CONFLITTO DI INTERESSI: UN' IPOCRISIA POLITICA (di Enrico Guerini)


Risulta evidente che così come la sinistra pone la questione del conflitto di interessi è una pura ed evidente ipocrisia politica : mentre la potente “nomenclatura” di stato e la “casta politica” non può essere in ogni modo toccata, un libero cittadino che ha la pecca di essere imprenditore e per di più si chiama “Berlusconi” (reo tra l’altro di aver creato una forza politica in contrapposizione alla sinistra che, dopo “mani pulite, era la sola che avrebbe potuto governare senza una consistente opposizione) con la legge proposta attualmente non potrebbe esercitare il diritto di eleggibilità. Divieto oggi riservato a chi commette certi reati.

Una legge seria sul conflitto di interessi non dovrebbe essere una legge “ad hoc”, rivolta esplicitamente “ad personam”, ma dovrebbe riguardare tutte le istituzioni dello Stato, centrali e periferiche. Dovrebbe riguardare il conflitto d’interesse “finanziario”, ma colpirne anche altri.

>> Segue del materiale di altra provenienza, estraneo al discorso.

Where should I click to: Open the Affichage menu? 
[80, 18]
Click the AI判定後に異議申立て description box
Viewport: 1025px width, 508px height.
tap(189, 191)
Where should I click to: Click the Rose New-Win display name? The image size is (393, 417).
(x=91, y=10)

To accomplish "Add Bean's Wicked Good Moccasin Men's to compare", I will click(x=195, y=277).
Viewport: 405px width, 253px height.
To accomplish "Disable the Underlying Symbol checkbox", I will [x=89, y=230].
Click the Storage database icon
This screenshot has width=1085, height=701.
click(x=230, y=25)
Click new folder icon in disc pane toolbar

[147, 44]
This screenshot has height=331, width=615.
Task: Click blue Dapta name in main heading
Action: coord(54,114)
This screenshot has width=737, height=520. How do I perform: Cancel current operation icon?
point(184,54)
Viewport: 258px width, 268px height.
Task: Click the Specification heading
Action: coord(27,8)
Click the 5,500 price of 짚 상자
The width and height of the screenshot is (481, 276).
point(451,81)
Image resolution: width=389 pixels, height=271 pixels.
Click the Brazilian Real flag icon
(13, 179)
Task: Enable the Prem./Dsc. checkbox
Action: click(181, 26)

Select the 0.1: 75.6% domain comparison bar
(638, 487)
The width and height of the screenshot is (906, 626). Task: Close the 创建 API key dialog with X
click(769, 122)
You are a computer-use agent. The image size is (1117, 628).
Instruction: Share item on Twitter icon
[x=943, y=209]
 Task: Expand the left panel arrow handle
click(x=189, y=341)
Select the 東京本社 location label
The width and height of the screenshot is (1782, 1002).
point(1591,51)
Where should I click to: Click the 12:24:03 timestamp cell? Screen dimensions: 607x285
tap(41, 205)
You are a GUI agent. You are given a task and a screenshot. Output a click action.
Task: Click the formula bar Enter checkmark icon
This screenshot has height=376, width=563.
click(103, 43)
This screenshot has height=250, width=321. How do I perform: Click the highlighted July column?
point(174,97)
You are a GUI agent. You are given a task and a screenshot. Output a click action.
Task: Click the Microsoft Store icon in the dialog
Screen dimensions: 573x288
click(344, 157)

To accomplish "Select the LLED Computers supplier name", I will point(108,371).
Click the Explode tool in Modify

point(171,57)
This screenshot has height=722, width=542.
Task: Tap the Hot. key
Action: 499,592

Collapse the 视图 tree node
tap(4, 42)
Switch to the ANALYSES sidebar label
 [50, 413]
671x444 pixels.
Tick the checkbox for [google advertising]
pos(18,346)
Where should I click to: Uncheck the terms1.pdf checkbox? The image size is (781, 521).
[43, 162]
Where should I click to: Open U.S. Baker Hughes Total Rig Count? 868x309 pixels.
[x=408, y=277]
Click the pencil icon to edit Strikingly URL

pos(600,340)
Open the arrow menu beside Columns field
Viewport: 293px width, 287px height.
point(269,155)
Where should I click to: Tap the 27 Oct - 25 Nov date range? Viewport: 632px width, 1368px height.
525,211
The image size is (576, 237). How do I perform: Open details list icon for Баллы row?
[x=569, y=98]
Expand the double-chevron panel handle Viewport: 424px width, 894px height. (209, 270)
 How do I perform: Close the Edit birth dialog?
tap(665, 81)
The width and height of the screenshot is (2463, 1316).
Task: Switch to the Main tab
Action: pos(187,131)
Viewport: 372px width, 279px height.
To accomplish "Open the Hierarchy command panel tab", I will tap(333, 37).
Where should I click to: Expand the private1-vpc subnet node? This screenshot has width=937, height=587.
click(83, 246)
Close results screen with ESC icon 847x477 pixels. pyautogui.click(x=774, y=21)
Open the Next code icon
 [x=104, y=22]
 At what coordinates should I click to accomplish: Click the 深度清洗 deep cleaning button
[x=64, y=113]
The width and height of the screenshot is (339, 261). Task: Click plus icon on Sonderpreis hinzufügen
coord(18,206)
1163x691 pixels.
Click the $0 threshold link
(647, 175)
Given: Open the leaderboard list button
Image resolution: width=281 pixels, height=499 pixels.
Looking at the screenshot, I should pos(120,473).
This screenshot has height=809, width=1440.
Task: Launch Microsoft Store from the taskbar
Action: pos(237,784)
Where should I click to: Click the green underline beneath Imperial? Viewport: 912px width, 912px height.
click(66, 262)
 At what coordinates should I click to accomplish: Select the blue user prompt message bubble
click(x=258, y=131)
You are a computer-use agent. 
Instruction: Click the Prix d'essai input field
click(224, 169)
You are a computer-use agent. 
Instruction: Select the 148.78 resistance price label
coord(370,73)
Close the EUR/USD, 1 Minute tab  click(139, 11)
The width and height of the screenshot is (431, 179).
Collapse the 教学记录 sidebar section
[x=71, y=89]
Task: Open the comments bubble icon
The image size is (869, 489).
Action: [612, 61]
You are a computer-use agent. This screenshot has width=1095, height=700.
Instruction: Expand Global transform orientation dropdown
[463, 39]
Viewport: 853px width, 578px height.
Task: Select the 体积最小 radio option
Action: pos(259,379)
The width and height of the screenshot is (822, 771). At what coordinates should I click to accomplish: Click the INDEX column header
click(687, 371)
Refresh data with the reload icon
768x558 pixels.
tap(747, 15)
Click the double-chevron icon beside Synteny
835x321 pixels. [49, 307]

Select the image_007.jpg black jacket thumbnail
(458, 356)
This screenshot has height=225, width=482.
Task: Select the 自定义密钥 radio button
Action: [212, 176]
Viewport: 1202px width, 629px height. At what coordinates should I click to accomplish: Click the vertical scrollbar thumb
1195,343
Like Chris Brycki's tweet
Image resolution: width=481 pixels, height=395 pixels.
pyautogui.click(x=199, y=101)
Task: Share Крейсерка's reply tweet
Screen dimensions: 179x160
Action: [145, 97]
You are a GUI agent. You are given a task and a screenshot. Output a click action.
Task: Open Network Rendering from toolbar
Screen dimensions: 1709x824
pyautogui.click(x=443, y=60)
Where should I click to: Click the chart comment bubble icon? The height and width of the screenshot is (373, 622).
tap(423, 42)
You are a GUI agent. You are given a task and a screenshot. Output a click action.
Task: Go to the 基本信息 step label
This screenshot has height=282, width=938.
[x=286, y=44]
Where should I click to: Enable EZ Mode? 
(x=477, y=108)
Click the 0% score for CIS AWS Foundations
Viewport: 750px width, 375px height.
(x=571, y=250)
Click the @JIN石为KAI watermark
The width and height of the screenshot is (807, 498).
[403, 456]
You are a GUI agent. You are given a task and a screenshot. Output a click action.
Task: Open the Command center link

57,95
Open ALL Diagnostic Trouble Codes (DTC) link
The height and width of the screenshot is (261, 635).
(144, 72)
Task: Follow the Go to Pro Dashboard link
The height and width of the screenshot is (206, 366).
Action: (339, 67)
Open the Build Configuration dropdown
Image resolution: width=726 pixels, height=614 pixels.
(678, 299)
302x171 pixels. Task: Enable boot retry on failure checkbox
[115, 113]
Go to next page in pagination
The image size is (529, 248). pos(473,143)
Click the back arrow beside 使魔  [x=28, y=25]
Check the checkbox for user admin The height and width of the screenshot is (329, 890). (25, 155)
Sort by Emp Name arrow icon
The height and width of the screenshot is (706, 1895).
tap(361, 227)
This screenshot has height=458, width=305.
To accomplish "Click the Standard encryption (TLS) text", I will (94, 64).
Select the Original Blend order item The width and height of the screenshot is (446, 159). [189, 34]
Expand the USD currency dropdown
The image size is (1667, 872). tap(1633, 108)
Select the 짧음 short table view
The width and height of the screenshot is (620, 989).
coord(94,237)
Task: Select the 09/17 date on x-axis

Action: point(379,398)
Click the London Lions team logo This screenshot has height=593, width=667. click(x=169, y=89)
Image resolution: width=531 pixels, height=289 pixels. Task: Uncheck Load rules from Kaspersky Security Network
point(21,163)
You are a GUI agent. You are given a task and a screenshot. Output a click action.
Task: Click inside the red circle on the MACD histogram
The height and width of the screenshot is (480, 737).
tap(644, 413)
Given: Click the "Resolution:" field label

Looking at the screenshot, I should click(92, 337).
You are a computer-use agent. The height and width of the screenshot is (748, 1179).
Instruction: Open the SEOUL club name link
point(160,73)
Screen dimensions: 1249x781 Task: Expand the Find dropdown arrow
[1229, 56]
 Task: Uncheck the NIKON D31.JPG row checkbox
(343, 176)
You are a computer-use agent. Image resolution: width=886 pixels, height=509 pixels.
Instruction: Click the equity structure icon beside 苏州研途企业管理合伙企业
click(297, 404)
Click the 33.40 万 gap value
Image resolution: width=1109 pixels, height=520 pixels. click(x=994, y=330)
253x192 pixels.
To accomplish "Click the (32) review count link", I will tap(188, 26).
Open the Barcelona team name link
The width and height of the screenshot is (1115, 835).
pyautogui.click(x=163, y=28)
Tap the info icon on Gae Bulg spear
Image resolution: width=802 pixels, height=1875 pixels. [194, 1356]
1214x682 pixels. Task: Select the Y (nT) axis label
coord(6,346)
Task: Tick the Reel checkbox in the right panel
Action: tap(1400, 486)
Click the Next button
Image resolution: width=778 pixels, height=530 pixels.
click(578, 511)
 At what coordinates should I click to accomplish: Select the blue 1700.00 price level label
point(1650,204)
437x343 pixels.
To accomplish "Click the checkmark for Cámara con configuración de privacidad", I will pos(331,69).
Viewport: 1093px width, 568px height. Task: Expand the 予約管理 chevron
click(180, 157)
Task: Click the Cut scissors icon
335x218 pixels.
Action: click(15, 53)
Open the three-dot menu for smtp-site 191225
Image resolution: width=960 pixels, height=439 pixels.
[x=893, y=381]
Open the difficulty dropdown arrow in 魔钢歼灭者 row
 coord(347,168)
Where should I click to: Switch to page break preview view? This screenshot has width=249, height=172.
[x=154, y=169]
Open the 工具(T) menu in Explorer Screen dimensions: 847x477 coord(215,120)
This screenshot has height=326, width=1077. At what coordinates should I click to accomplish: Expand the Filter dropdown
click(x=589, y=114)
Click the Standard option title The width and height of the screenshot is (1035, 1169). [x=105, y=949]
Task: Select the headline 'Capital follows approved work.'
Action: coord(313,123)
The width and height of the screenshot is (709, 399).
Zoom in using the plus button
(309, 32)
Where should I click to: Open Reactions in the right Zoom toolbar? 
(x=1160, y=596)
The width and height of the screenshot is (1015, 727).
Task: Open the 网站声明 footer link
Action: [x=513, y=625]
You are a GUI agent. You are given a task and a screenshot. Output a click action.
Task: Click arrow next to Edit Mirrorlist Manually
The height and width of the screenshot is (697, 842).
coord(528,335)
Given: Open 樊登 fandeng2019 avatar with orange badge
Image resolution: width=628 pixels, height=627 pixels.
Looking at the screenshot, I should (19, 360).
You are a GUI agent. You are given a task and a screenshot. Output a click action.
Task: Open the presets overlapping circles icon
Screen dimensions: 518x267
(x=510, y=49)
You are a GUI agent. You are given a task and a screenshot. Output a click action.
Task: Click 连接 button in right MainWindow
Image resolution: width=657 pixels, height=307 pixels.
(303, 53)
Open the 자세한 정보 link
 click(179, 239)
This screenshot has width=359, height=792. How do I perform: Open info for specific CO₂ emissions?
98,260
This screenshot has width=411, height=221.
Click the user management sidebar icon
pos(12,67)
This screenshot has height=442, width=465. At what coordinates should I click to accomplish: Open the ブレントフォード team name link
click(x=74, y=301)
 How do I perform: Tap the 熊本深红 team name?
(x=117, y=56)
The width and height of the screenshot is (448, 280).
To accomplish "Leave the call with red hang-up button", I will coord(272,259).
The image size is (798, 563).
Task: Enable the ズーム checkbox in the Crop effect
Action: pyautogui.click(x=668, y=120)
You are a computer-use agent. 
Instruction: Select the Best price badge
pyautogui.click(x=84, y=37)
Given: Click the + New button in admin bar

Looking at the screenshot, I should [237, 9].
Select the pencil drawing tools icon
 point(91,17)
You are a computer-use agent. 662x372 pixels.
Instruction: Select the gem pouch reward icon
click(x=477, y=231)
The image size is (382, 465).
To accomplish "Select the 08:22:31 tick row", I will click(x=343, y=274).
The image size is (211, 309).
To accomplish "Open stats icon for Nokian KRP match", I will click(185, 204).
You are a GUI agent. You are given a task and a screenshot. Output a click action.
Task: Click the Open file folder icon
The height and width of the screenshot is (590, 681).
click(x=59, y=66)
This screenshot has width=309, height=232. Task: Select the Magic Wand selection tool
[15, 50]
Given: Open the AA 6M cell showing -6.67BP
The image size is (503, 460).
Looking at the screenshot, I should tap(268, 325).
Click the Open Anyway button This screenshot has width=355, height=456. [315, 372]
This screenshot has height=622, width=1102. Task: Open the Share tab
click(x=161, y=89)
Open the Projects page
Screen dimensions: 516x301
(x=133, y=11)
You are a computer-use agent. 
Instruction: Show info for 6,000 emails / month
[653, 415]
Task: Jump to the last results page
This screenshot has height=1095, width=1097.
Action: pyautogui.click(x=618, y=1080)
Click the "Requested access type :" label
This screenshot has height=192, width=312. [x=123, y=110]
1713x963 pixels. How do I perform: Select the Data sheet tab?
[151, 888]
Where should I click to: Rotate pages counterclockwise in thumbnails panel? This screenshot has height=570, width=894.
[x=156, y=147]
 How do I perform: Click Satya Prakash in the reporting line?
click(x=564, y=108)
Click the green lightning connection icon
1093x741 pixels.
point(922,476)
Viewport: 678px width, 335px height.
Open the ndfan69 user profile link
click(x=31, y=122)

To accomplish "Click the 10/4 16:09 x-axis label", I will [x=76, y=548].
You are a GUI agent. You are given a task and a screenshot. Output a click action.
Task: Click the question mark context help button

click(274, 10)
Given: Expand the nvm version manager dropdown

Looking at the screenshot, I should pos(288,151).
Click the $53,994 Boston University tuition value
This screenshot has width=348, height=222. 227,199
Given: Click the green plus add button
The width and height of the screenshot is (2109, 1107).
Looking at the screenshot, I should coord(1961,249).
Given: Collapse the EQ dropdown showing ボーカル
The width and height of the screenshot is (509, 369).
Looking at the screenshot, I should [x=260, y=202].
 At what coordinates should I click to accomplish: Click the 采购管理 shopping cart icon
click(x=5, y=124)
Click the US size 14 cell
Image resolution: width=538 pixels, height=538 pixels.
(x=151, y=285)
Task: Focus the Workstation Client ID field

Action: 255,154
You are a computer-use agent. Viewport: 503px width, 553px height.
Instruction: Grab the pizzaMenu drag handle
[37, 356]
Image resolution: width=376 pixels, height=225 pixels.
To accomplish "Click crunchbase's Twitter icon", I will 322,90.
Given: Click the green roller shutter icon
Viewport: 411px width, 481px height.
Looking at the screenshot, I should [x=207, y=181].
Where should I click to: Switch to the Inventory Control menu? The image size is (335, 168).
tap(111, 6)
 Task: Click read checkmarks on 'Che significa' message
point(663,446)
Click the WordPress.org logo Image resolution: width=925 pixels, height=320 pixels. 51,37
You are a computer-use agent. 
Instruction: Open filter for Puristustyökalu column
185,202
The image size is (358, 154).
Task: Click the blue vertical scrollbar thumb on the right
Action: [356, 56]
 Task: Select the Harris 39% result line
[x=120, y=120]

In alcune posizioni altolocate delle varie “aziende” dello stato, al presente e in passato, quanti personaggi hanno influito sulla finanza pubblica (per esempio Prodi presidente di IRI), gestendo beni pubblici a loro piacimento e sottraendosi a seri controlli, magari con conflitto di interessi tra pubblico e privato?
In quante amministrazioni locali vi è conflitto di interessi di amministratori, magari anche assessori che - ad esempio - pur essendo soci in finanziare occupano posizioni politiche tali da influire su certe decisioni, ricavandone, anche se indirettamente, benefici personali?

I nostri parlamentari quando votano sugli aumenti dei loro già remunerativi “stipendi” e vari accessori, votando a favore dei loro stessi interessi, non sono forse in conflitto di interessi tra l’esigenza di risparmio pubblico (per gli altri) e l’aumento delle spese pubbliche?
Se si facesse un legge equa sul conflitto di interessi quasi tutti gli eleggibili sarebbero ineleggibili!!!!
E allora perché solo Berlusconi : non è una palese ipocrisia e un evidente tentativo di eliminare un avversario politico limitandone le libertà essenziali di cittadino e lasciare inalterati gli altri innumerevoli conflitti di interesse?
Questo tema, così come posto, è evidentemente un paravento per eludere ben più gravi problemi di ingovernabilità, che porta il 70% dei cittadini a sfiduciare questo governo (vedi indagine sul Corriere) con la sua volatilità di intenti che rimangono fine a se stessi e che causano, a forza di decreti , il blocco dei lavori del parlamento. Tutto questo “forse” per evitare bocciature specialmente in Senato.

Intanto le famiglie diventano sempre più povere, i lavori per infrastrutture sono bloccati, nulla si sa ancora sulle pensioni ne che fine farà il cosiddetto “tesoretto” che, pare, sia molto appetibile dai vari ministri che, per risolvere problemi nei loro dicasteri, andranno ad aumentare la spesa corrente della Stato. Per non scrivere della questione immigrazione, di quella della giustizia, di quella della certezza dell’applicazione delle pene per tutti, del problema sicurezza, della trasparenza e controllo delle Amministrazioni locali (che, in pratica, sono una sorta d’entità autoreferenziali, o meglio, si riferiscono non ai cittadini - e ai loro bisogni espressi - ma alle finanziarie o chi per loro).

Vogliamo andare avanti così? Come normale cittadino sono molto preoccupato e sono una “goccia” di quel 70% di cittadini che non ha più fiducia nella politica (non) espressa da chi ci governa attualmente in modo così arrogante.